Окончив универ, она удачно устроилась в отделение Росгосстраха, где и работала, прилежно и старательно, уже двенадцатый год. Поднялась до заместителя начальника филиала. От родителей давно съехала, купила в ипотеку двушку недалеко от офиса. Завела кота Клюшу.
Мужчины случались. И довольно часто. Но… Да, «но» — огромное и непреодолимое, как стена — но мужчинам просто нужно разнообразие, и Ирина была таким разнообразием. Сначала страдала, негодовала в душе, когда очередной мужчина исчезал, а потом как-то привыкла, что ли. Смирилась и послушно принимала предназначенные ей крупинки того, что называют любовью.

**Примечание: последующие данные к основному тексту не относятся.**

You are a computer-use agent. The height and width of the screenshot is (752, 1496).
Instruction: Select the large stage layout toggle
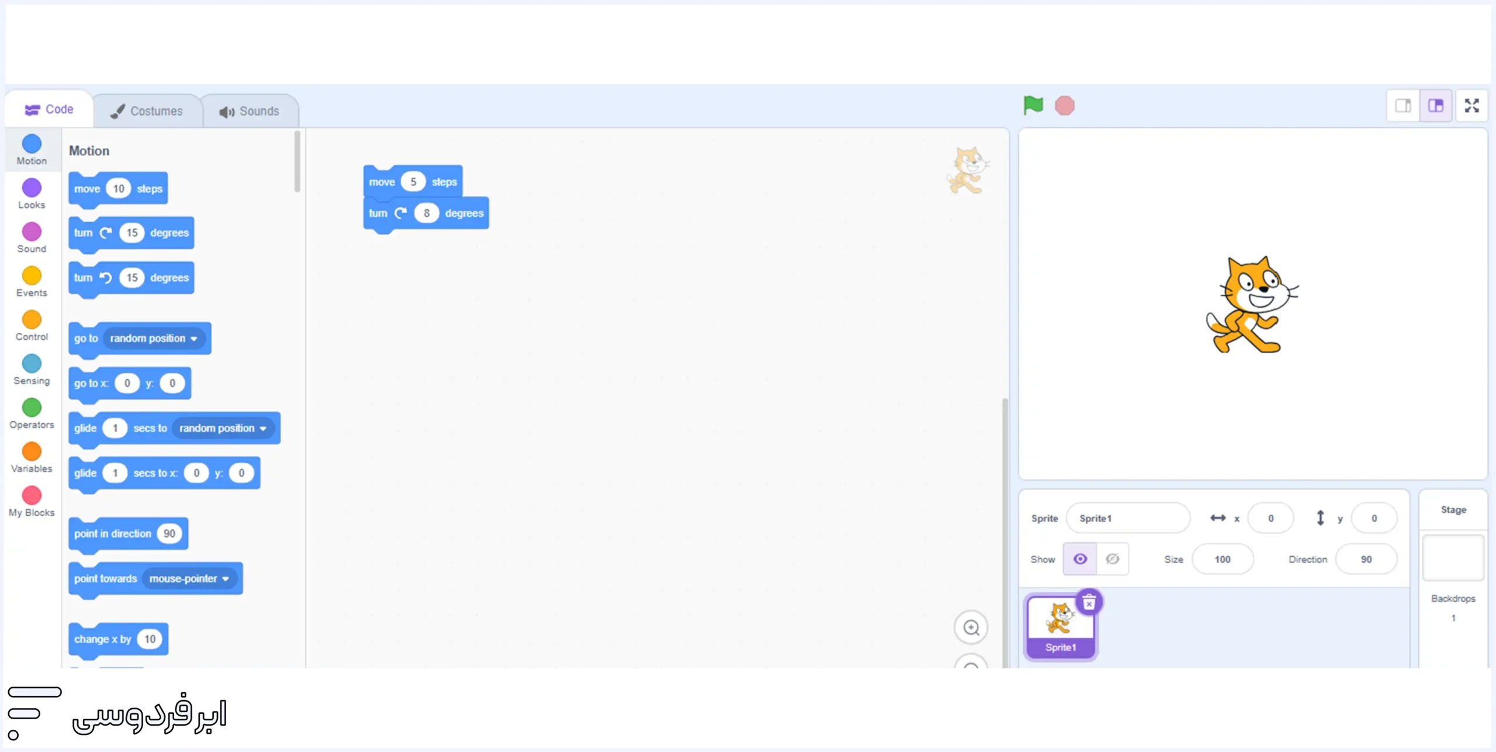(1436, 106)
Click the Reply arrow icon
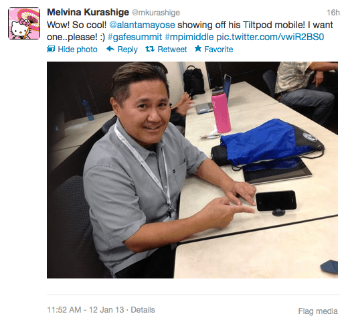The image size is (348, 322). pyautogui.click(x=110, y=49)
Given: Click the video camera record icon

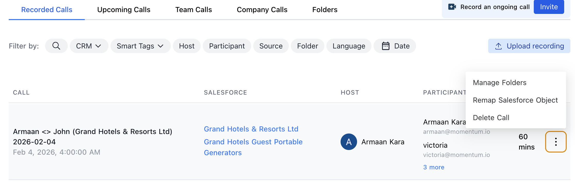Looking at the screenshot, I should pos(452,7).
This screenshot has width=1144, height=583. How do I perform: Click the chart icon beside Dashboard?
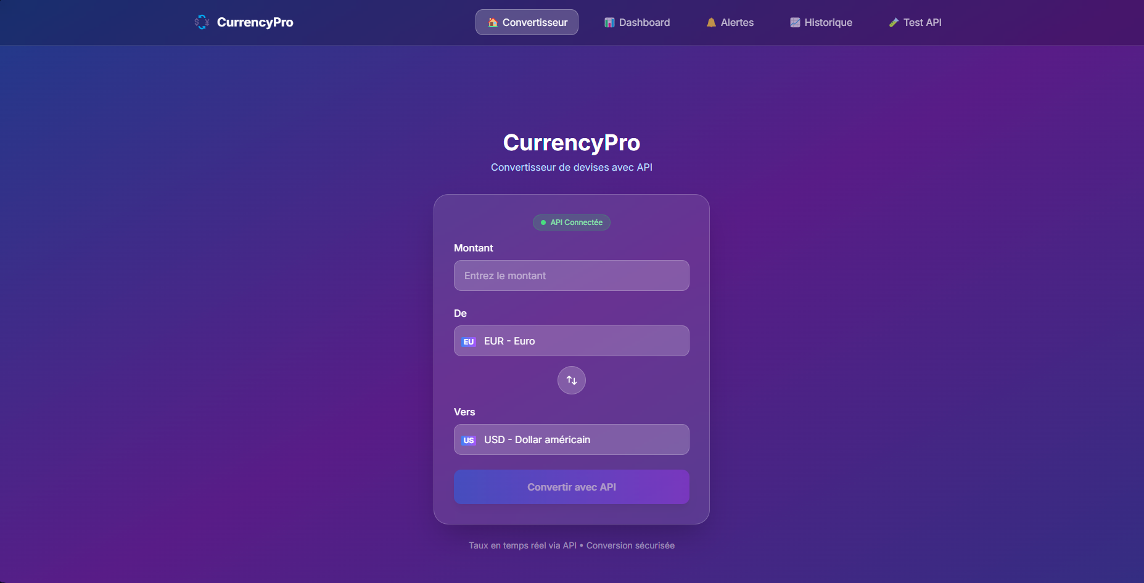tap(609, 22)
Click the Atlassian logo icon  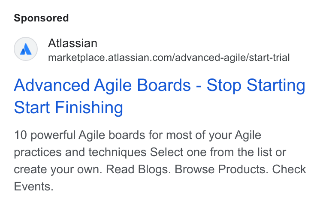pos(26,49)

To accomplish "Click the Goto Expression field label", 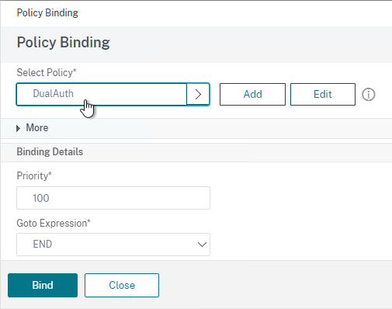I will tap(54, 223).
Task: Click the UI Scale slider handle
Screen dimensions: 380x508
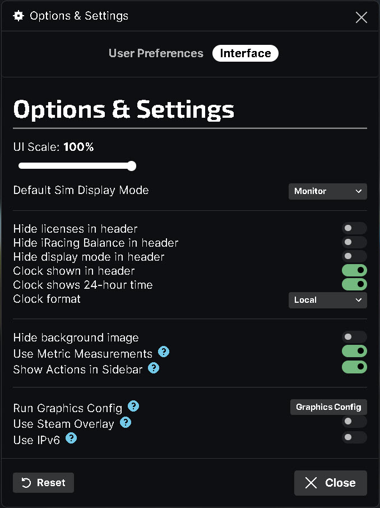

Не предохранялась. Хотела ребенка. Кто будет отец — уже не имело большого значения. И опять же это проклятое «но» — но забеременеть не получалось. Анализы показывали, что всё у нее в порядке, а вот — не получалось никак. То ли и в этом природа поставила на ней крест, то ли берегла для встречи с настоящим, со второй половиной, о которой так много повсюду написано, спето, рассказано.
Заботилась о Клюше, купила «Ниссанчик», работала, ходила на спектакли в театр Коляды, на концерты. Случайно попала на выступление Вэла и сразу… Не влюбилась — это не то — песни пронзили, стали жить внутри отдельными запомнившимися строчками, мелодиями. Сразу, будто выспевшие семена попали в подходящую землю.
С тех пор вот уже лет пять она старалась не пропускать его концерты. Помогали сайт группы, информация от людей, с которыми знакомилась в зале, на квартирах. Знакомилась, но почти не общалась — здоровались, обменивались вопросами и новостями, демонстрирующими товарищество, но не требующими долгих обсуждений. Потом садились рядом, если был квартирник, вставали поближе к сцене, если большой концерт, слушали.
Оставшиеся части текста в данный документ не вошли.